In unsteady economic climes entry-level aspirational models play a key role in a speaker lineup. For example, Avalon Acoustics, no stranger to the premium end of audio introduced a wonderful notion in its new Idea speaker. It’s a 36" tall, 2.5-way with classic Avalon proportions at the unexpected price of $7900. As I enjoyed the Oue-conducted recording of Bernstein's Suite from Candide on Reference Recordings, I was delighted with the Idea’s fuller, rosier sound, along with the superb imaging and lack of boxiness that I've come to expect from Avalon.
Candidly my experience with the paper whizzer cone experts at Rethm have been mixed, but the improved, larger $8750 Maarga with dual 6" powered woofers does something unexpected, it rocks. Also, the 60" tall Martin-Logan Montis ($9995) sounded to me like a serious upgrade of the Spire. With its new 24-bit Vojtko DSP engine and 200W Class D power, driver integration for this electrostat/dynamic woofer hybrid is much less of an issue than in the model it replaces.
The Sanders Sound Model 10c hybrid electrostatic with its transmission-line woofers remains a remarkable product at its $13k list price, especially since it bundles a digital crossover with Sanders Mag-Tech amp into the deal. Choral music was a joy—its ability to pinpoint scores of images was truly arresting.
MBL has been busy unveiling speakers and electronics at an ever-increasing pace. With the 120 model currently tucked away in-house for review, this was my first listen to the line’s smallest Radialstrahler, the 126 ($11,800). Like the 120, the 126 uses dual push-push, opposed woofers (5" compared to 7") but has only half the cabinet volume of the 120. Yet driven by new MBL Corona electronics the sound rivals that of the 120 as the most coherent omni top-to-bottom yet. Thanks to the improved resolution and reduced coloration in the bass, these new MBLs are more opulent and transparent than ever.
The $15,000 Vienna Acoustics Kiss is not just a great speaker, but it’s also a showcase for designer Peter Gansterer’s exotic flat-cone coincident-driver technology. After much talk about incorporating this driver into other models in the VA Concert Grand Series, it was confirmed that this is actually going to come to pass with the debut of the new über-version of the Beethoven. Slated to ship in the Q1/Q2 timeframe, look for a price in the $8–$9k range, with updated drivers in many of the other models including the Baby Grand.

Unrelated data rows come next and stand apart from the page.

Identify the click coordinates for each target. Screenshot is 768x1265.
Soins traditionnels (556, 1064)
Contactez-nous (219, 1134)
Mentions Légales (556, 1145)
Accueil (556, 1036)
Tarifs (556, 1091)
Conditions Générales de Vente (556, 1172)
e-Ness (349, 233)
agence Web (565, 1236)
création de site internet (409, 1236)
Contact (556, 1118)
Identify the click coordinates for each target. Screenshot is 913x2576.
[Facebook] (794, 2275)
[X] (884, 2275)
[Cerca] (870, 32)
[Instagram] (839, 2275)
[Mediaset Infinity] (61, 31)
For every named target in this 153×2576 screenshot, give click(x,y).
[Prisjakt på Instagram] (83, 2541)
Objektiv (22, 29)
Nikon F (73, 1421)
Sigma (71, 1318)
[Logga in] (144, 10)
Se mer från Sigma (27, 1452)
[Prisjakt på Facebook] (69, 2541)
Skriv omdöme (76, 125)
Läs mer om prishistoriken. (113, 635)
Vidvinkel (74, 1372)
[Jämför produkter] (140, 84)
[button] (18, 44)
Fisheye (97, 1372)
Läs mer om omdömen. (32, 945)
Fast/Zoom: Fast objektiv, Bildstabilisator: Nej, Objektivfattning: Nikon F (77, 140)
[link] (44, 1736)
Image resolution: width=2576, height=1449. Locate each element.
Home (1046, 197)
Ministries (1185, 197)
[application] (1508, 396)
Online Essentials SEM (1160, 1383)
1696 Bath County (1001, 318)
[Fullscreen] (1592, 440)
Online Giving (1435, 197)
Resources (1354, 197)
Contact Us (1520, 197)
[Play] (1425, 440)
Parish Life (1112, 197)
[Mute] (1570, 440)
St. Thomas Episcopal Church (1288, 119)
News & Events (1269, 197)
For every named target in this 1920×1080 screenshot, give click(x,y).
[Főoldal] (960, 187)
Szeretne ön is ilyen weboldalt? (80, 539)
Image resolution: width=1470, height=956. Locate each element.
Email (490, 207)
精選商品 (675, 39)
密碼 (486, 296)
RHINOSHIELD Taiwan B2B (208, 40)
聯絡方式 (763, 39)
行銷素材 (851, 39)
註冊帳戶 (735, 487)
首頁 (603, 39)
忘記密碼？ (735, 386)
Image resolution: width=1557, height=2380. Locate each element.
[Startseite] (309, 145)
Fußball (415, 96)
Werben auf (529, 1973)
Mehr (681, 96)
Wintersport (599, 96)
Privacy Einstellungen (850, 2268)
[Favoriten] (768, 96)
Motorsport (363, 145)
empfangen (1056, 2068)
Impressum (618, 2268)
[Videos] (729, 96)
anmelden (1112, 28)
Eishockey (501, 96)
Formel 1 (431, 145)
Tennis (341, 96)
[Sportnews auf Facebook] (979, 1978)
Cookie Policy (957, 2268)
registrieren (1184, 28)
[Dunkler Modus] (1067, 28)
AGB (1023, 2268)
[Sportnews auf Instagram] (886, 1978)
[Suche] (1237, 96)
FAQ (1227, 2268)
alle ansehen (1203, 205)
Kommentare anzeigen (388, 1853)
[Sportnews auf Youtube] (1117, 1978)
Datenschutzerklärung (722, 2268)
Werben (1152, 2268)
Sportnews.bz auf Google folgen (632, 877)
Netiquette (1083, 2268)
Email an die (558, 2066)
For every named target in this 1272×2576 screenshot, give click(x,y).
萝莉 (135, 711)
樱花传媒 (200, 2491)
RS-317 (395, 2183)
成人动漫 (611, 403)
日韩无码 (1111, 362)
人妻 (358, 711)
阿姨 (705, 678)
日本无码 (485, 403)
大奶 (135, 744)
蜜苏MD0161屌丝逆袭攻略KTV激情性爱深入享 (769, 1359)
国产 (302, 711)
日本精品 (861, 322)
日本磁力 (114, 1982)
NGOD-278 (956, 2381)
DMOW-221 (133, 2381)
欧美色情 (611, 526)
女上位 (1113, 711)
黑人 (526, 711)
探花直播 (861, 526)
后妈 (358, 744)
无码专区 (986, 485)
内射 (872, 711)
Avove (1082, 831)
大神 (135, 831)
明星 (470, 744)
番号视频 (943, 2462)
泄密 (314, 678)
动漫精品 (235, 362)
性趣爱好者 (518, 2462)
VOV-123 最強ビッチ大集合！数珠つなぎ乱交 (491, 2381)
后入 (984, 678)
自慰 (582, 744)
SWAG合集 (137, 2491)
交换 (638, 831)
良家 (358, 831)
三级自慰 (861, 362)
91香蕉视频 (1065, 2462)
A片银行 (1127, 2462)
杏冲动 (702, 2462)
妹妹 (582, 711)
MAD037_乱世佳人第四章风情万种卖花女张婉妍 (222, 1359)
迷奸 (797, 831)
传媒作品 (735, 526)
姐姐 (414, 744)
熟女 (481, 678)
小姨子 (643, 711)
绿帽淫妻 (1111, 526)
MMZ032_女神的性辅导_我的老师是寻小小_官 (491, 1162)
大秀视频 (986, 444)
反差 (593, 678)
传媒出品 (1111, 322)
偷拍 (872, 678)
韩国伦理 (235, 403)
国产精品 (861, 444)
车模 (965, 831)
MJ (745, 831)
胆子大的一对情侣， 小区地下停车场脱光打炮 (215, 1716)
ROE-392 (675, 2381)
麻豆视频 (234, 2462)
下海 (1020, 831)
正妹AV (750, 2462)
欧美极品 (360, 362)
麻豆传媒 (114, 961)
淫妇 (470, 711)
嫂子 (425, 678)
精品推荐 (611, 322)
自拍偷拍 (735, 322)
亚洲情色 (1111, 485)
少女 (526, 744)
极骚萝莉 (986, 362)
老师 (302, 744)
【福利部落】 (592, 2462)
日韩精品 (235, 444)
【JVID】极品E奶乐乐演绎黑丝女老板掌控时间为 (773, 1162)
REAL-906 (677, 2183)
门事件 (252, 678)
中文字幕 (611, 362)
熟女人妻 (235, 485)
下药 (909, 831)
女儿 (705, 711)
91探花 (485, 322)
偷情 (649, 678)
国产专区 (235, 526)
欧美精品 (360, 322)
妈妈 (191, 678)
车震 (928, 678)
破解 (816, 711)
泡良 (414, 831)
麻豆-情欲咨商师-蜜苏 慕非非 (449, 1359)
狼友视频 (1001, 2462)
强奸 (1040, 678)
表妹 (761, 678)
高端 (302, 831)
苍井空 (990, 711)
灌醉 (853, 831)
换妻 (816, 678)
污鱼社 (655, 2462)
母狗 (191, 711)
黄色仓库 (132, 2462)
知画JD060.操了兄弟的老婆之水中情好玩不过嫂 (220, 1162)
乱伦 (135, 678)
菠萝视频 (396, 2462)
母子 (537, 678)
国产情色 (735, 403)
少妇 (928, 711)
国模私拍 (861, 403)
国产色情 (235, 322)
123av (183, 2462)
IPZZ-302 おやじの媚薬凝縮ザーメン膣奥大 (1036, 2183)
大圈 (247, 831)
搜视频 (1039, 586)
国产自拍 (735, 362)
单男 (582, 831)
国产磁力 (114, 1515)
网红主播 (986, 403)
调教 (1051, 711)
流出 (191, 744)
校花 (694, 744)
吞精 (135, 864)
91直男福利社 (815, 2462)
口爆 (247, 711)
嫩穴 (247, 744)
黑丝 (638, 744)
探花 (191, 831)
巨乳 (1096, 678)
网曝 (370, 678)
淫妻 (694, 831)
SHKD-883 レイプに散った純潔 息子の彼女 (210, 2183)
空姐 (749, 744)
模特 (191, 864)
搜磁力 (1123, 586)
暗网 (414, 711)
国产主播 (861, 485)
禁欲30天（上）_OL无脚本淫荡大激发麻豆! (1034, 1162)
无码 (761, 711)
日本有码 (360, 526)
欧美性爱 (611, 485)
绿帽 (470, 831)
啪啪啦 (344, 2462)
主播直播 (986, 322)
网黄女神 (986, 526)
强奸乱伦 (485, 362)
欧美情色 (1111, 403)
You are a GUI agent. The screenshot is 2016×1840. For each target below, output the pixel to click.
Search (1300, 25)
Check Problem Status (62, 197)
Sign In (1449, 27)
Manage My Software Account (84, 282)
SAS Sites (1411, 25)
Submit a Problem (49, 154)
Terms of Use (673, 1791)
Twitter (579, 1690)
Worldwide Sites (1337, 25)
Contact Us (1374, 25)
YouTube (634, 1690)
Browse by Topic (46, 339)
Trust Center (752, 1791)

The Verity Audio Leonore ($16,000) seemed to slip into its room like a velvet glove. As I settled in for Ricki Lee Jones’ “My One and Only Love,” the sound was immersive, airy, and relaxed, yet with a firm undercurrent of low-end potency that seemed to embrace the surroundings. Aided no doubt by a stellar front end that included the dCS Puccini player and mega-powered 500Wpc Musical Fidelity M6-500 integrated ($7k), this system produced one helluva soundstage and gave new meaning to the track that saw me on my way, Tom Waits’ "Hold On."
One of the busiest speaker companies in audio is Silverline and it debuted an upgraded version of its Bolero three-way floorstander, the Bolero Supreme, now with Dynaudio's best Esotar Series drivers specifically developed for this 91dB sensitivity, 8-ohm model. The sonics were big and brassy, with a captivating soundstage and great low-end extension.
One of the best sounds of the show kept me listening far too long. In the Purity Audio room I was greeted with the full-range, weighty sound from Von Schweikert's latest, the $20,000 VR-44 Aktive ($17,000 in a passive version). This three-way dynamic-driver system with 300 watts to power the dual 8.8** woofers performed with vivid brio. It had a slightly darker and mellower character in this venue, but the finest details were still delicately resolved.
Finally, several cable introductions caught my eye. From Siltech is the Explorer Series interconnects ($500) and speaker cable ($1000). EnKlein interconnect models begin at $1795, and Synergistic Research’s innovative Element interconnects start at $1200 with speaker wire at $1700. All prices are based on standard pair lengths.
Best Sound (cost no object)
The new Magico Q1. Driven by BAlabo gear the Q1 conveyed mini-monitor coherence, and dynamics with astounding low-frequency poise. Expensive at $25,000, but give the new Q a couple minutes and you'll understand why.
Best Sound (for the money)
A fabulous full range bundle from Emerald Physics–its CS3 open-baffle, coincident speaker with digital EQ/ crossover, packaged with the REL T7 subwoofer, is just $3500 out the door. Wow.
Greatest Bargain (individual product)
Got an app for that? Soundsmith has one for its CartRight cartridge-alignment tool. Like the original version ($899), the iPad/iPhone/Android edition comes with its own specially designed test record. $150–$250 (depending on system hardware).
Most Significant Product Introduction
When PSB’s Paul Barton sets his mind to something, watch out! The mega-comfy M4U 2 headphones ($400) are powered and travel-ready with active noise-cancelling. The sound? Terrific.
Most Significant Trend
CD? Meh. It’s memory sticks—all over RMAF, hundreds of tunes in the palm of your hand. Runner-up: Wireless streaming dongles and accessories are a big deal, and getting bigger as quality accelerates.